The EPA did not respond to questions surrounding the cleanup process, funding issues, or where and how the 8 million gallons of contaminated water and soil collected by the agency has been disposed of.
The Trump administration has called for halving the EPA’s budget for 2026, bringing it from $9.14 billion to $4.16 billion. That is the steepest reduction in agency funding in decades.
Even before the disaster, legal advocates warned that these staffing and budget reductions would halt cleanups at hundreds of toxic locations nationwide and worsen delays in communities like Roseland where vulnerable Black and low-income residents may be left at higher risk for long-term health impacts from industrial disasters and hazardous waste.
“Extreme cuts to toxic cleanup programs like the Superfund Program would compound exposures to hazardous pollution, and the elimination of environmental justice programs would ensure that the most vulnerable communities are the hardest hit,” a group of more than 50 environmental organizations wrote in a letter to the U.S. House of Representatives in July.
Under President Donald Trump’s budget, the cleanup program will see a $254 million cut in funding, and congressional appropriations for the program are set to be eliminated entirely. The administration claims that new taxes on polluters and funding made available under the Biden administration will help sufficiently finance the program. Experts note this plan is deeply insufficient in addressing urgent needs.
This is because the funding cut is coupled with about one-third of EPA workers losing or leaving their positions and the shuttering of key laboratories, which may greatly diminish technical expertise and slow down the complex, multiyear remediation process required for heavily contaminated sites.
“My soil, my grass is black,” Roseland resident Bernard Dyson told EPA workers on Monday.
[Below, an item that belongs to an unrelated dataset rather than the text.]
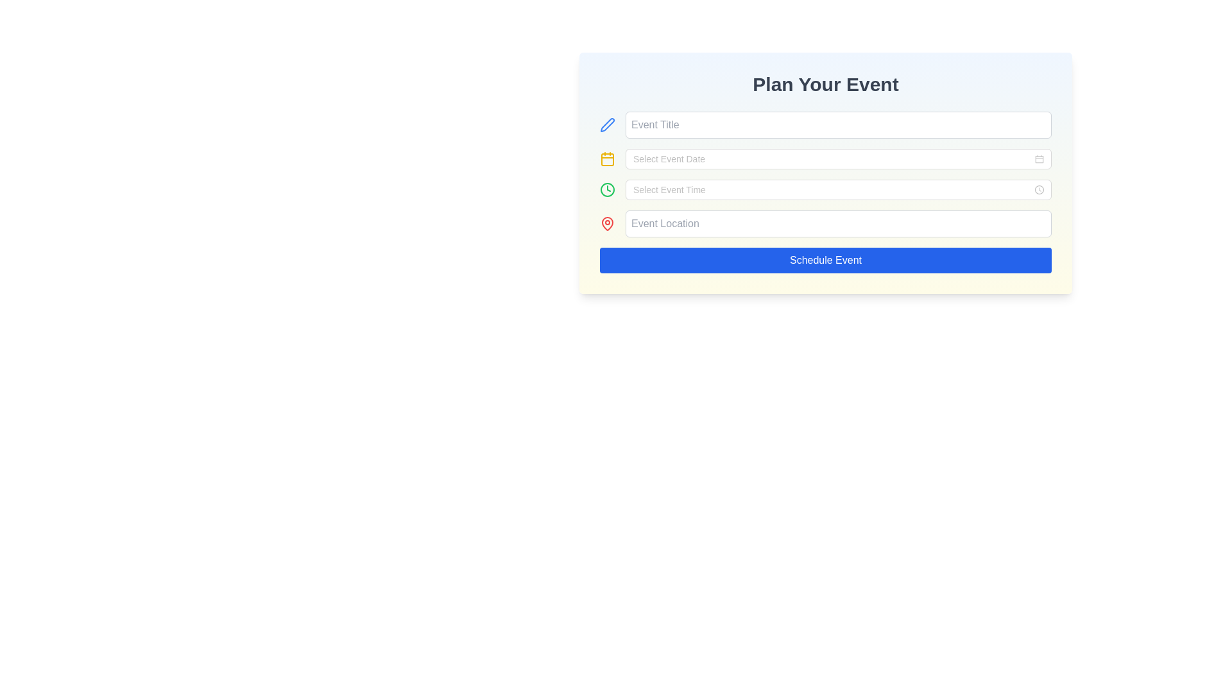 This screenshot has height=693, width=1232. I want to click on the SVG rectangle element that serves as a decorative part of the calendar icon, located to the left of the 'Select Event Date' input field, so click(607, 159).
Nick Roff, the on-scene coordinator for the EPA, said his team is doing their best. “I can’t really speak to that, but we have a team looking into that. It’s a team of experts looking into that,” Roff said in response to community members’ questions about toxic contamination.
The National Institute of Environmental Health Sciences says even small toxic exposures can alter lives, as research shows that low-level contamination from pollutants like benzene, lead, and fine particulate matter can trigger chronic illnesses, developmental problems, and long-term mental health stress in affected communities.